**GIVEN PROBLEM:** State how many lines of the material below contain the string "label", and reply with that number alone.

**INPUT FOR THIS TASK:**
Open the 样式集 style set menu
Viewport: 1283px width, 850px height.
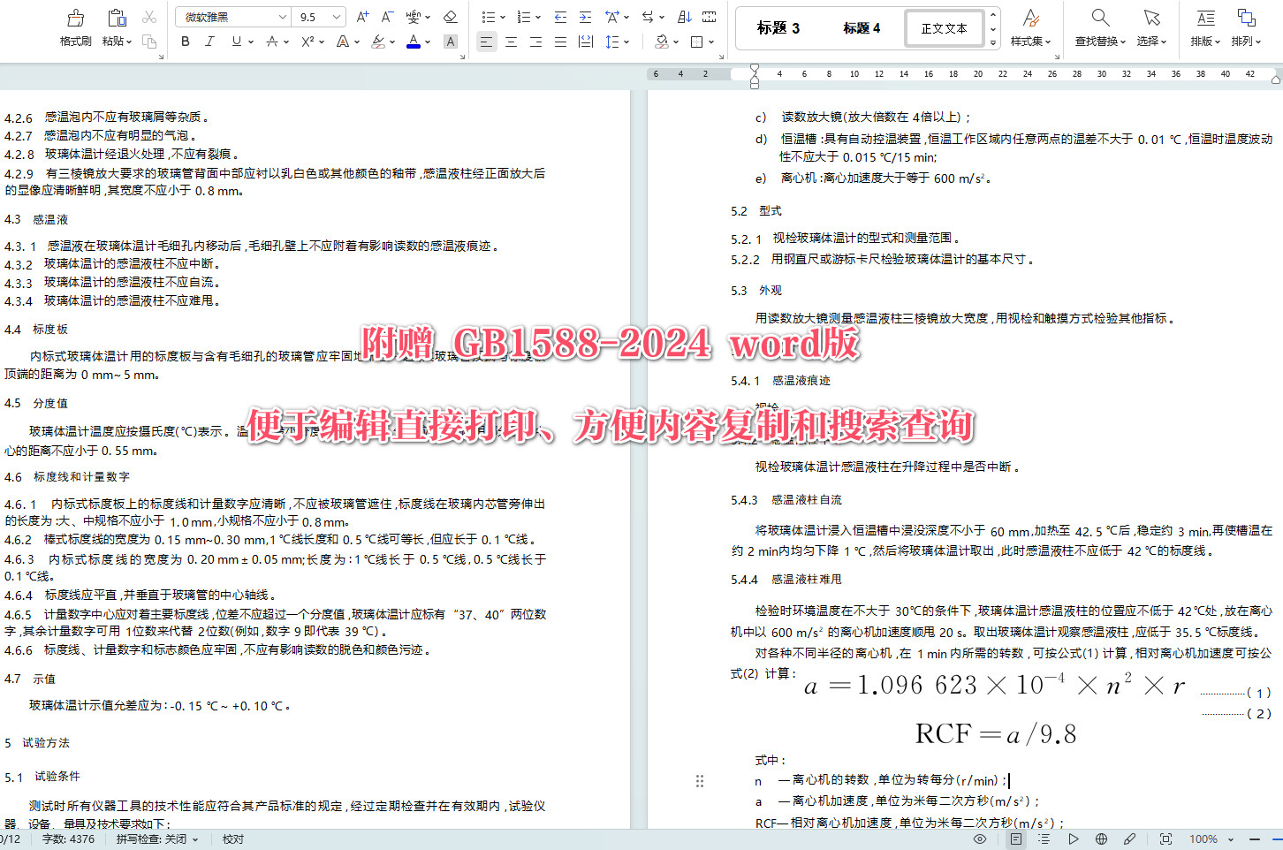1030,27

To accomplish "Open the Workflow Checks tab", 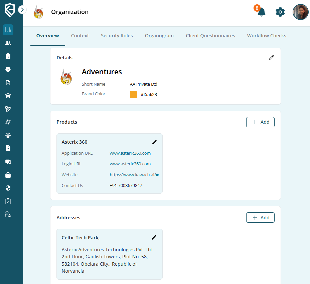I will 267,36.
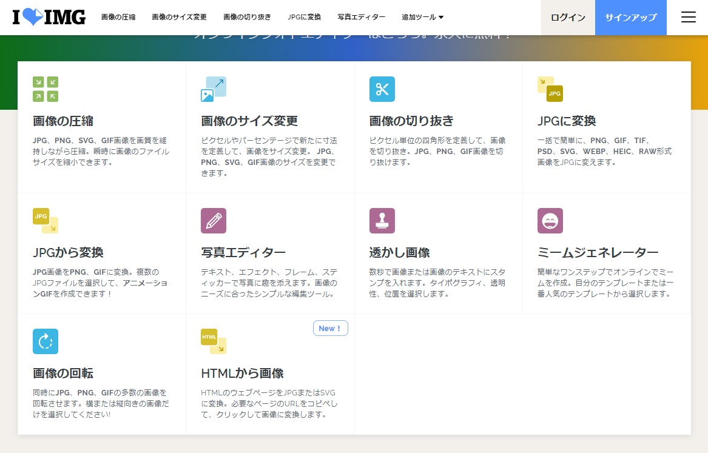Click the blue resize image icon

click(214, 89)
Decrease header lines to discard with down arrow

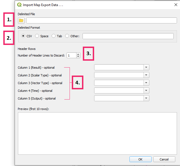coord(78,57)
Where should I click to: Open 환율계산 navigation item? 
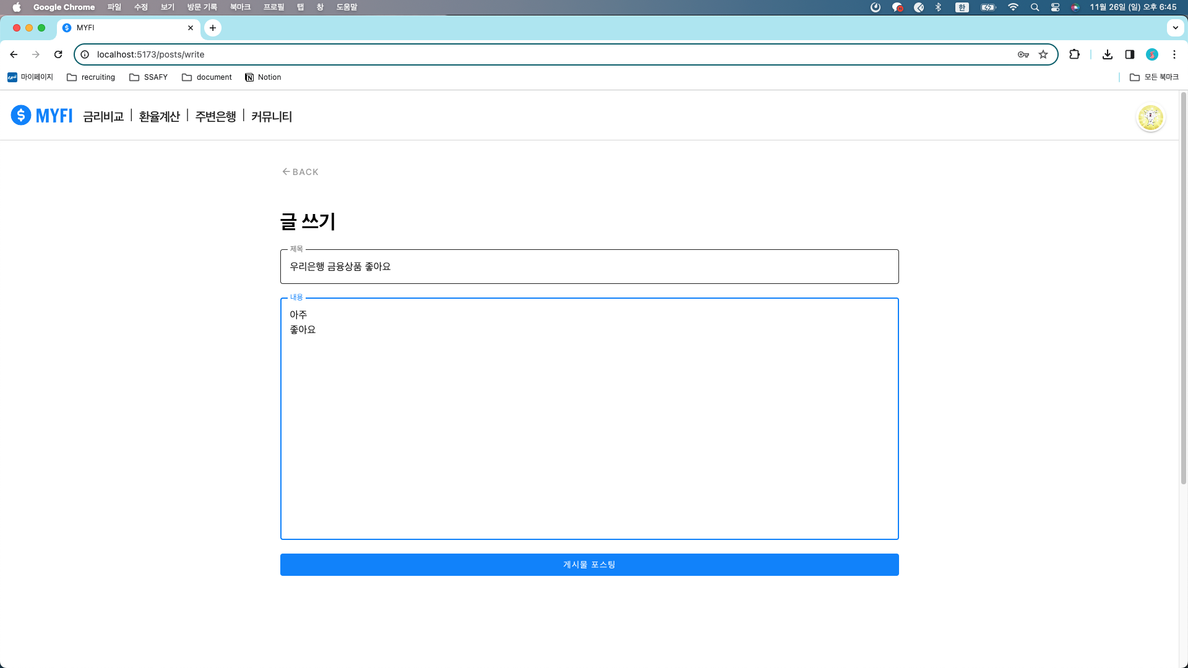[x=159, y=116]
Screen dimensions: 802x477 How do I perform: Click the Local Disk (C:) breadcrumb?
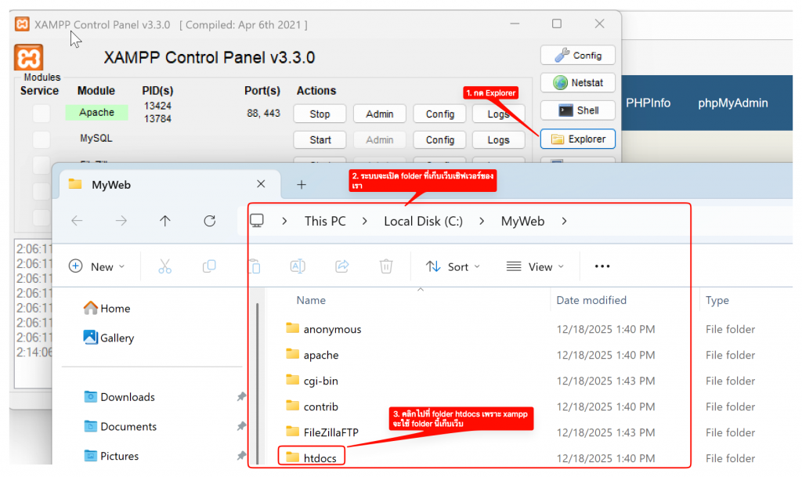(423, 221)
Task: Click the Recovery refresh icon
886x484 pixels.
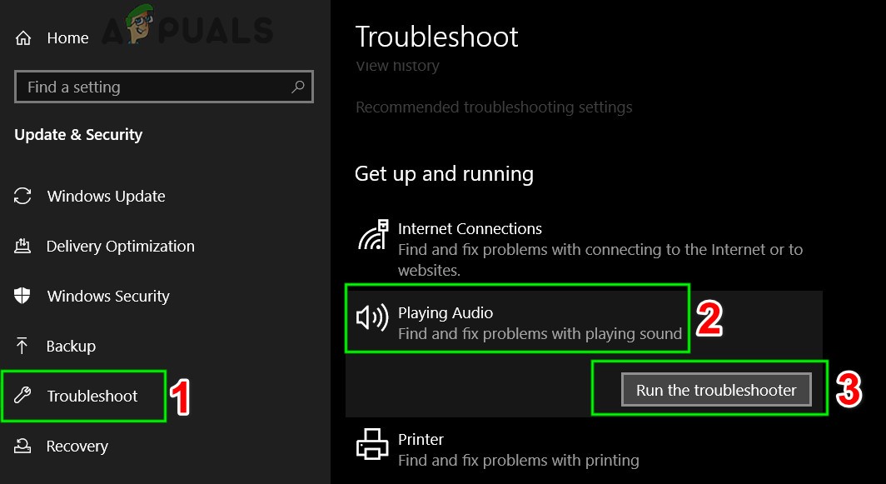Action: point(25,446)
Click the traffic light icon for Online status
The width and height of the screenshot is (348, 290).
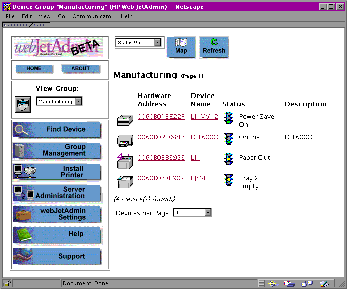click(x=229, y=138)
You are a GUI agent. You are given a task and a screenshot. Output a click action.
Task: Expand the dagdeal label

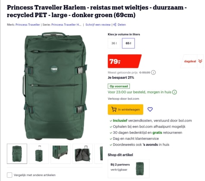190,61
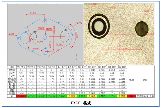Select the large ringed hole in camera image
The width and height of the screenshot is (161, 108).
tap(99, 26)
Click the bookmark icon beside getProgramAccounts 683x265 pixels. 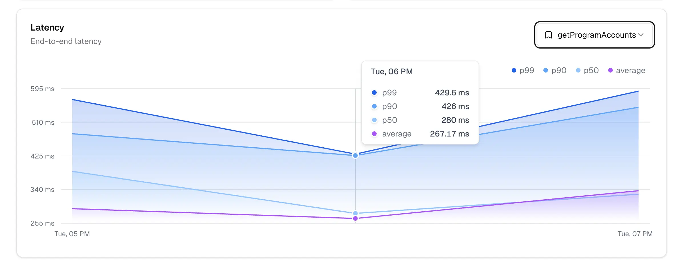click(548, 35)
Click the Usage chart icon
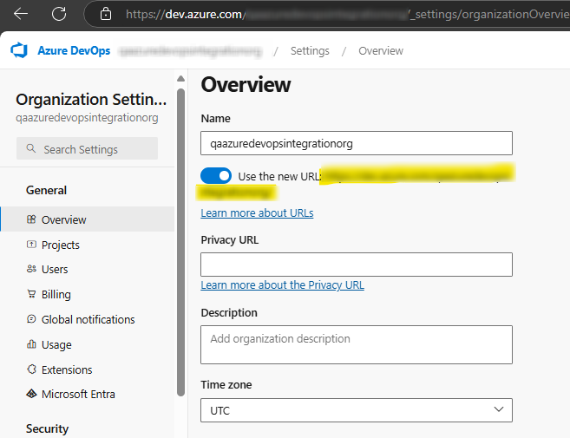This screenshot has width=570, height=438. point(31,344)
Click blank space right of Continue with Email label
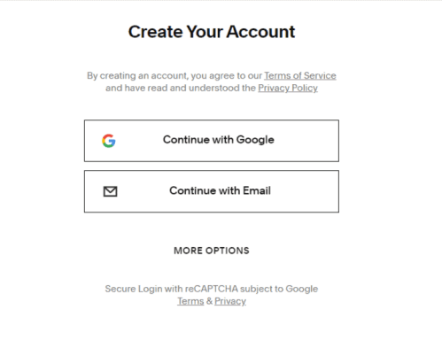The height and width of the screenshot is (340, 442). point(305,191)
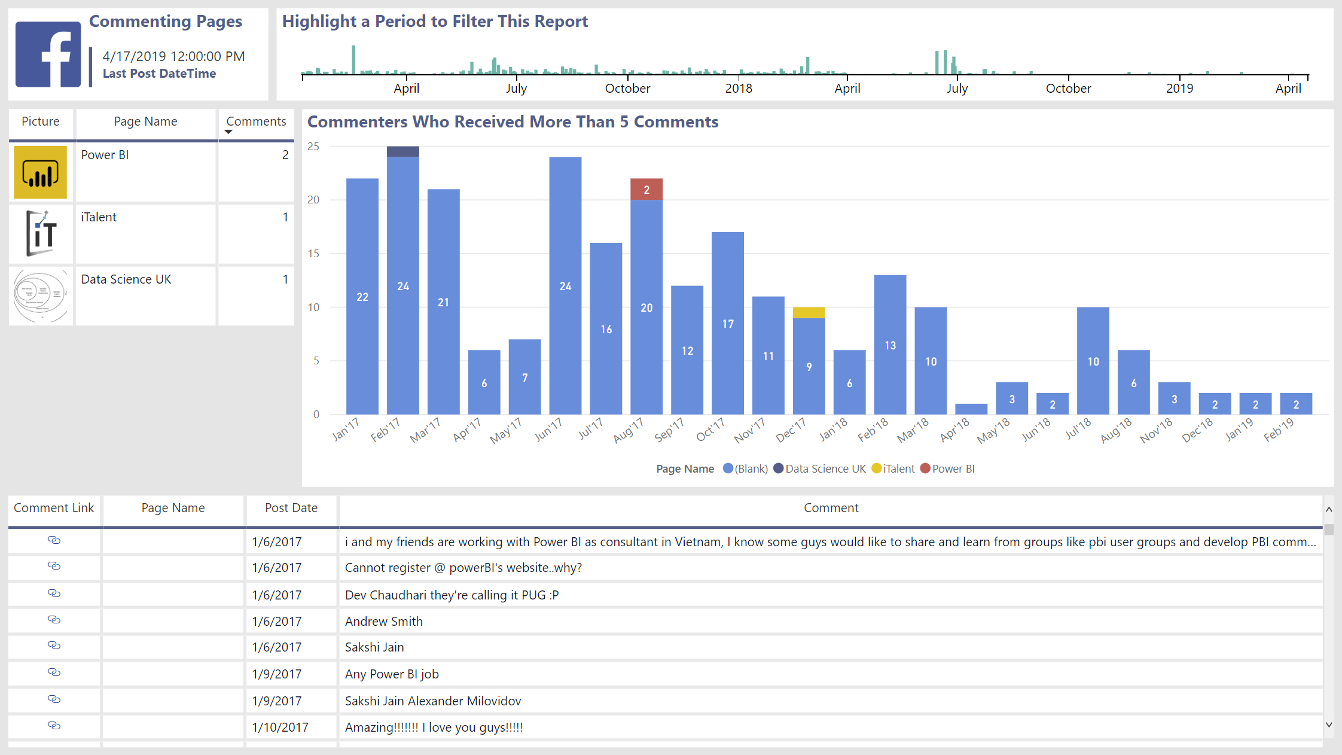Select the Post Date column header
Screen dimensions: 1342x755
point(291,508)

**RESPONSE TO THIS TASK:** 2